Checksum: MD5 checksums provided in the GIAB index TSV file (columns 2 and 4).

Download tool: aria2c with parallel connections. Falls back to wget on retry.

Output paths: - Raw chunks: genomics-pipeline/data/input/giab_hg002/reads/*.fastq.gz - Merged: genomics-pipeline/data/input/giab_hg002/HG002_R1.fastq.gz and HG002_R2.fastq.gz - Pipeline input: genomics-pipeline/data/input/HG002_R1.fastq.gz and HG002_R2.fastq.gz

Stage 1: Reference Genome (GRCh38)

What: Human reference genome build 38 with pre-built BWA-MEM2 index files for NVIDIA Parabricks alignment.

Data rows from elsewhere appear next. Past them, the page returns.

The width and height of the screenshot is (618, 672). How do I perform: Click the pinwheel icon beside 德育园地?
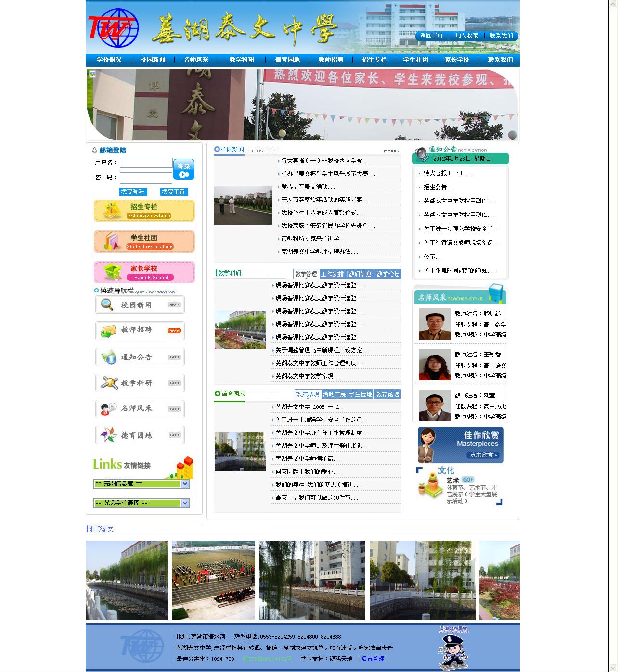(108, 435)
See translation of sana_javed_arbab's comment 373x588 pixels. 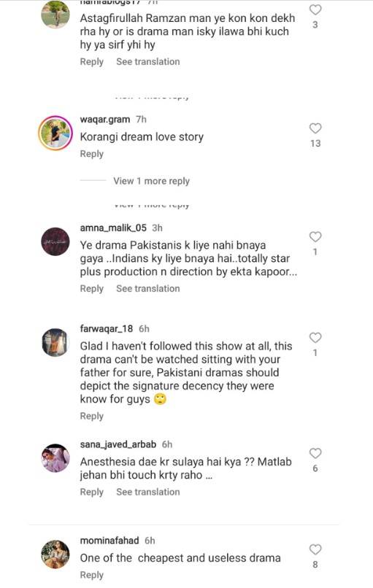click(148, 492)
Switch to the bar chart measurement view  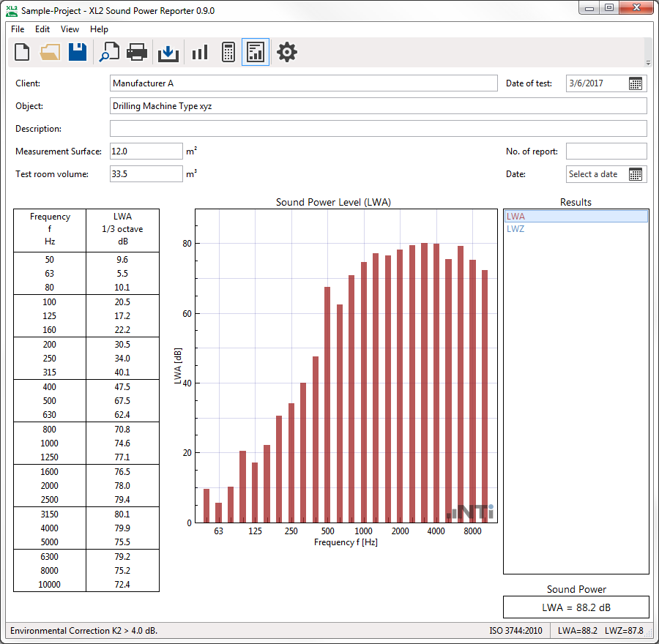(199, 52)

Source: NVIDIA Parabricks sample bundle on S3 - URL: https://s3.amazonaws.com/parabricks.sample/parabricks_sample.tar.gz - Size: ~11 GB compressed

Contents after extraction: - GRCh38.fa — Reference FASTA (3.1 GB) - GRCh38.fa.bwt — BWT suffix array (3.0 GB) - GRCh38.fa.pac — Packed sequence (768 MB) - GRCh38.fa.sa — Suffix array (1.5 GB) - GRCh38.fa.amb — Ambiguous bases - GRCh38.fa.ann — Annotations - GRCh38.fa.fai — FASTA index (created via samtools) - GRCh38.dict — Sequence dictionary (created via samtools)

Output path: genomics-pipeline/data/ref/

Stage 1: FASTQ Merge

What: Combines 68 individual FASTQ chunks (from 2 sequencing lanes) into 2 merged files.

Process: Decompresses all chunks with zcat, re-compresses with pigz (parallel gzip using all CPU cores).

Time: 30-60 minutes depending on CPU speed and I/O.

Requires: pigz for parallel compression (falls back to gzip if unavailable, but significantly slower).

Stage 2: ClinVar

What: NCBI Clinical Variants database. Contains clinical significance classifications for 4.1 million human variants.

Files: - clinvar_variant_summary.txt.gz (~394 MB) — Tab-delimited format used by the ClinVar annotator - clinvar.vcf.gz (~85 MB) — VCF format for secondary annotation paths - clinvar.vcf.gz.tbi — Tabix index for VCF

Source: https://ftp.ncbi.nlm.nih.gov/pub/clinvar/

Output path: rag-chat-pipeline/data/annotations/

Stage 2: AlphaMissense

What: DeepMind AlphaMissense predictions. AI-predicted pathogenicity scores for 71 million missense variants.

Source: https://storage.googleapis.com/dm_alphamissense/AlphaMissense_hg38.tsv.gz

Size: ~614 MB compressed. Requires ~8-10 GB RAM when loaded into memory during ingestion.

License: CC-BY-4.0 (Google DeepMind)

Output path: rag-chat-pipeline/data/annotations/AlphaMissense_hg38.tsv.gz

Stage 3: PDB Structures

What: Protein structure files from the RCSB Protein Data Bank. Used for molecular docking in Stage 3.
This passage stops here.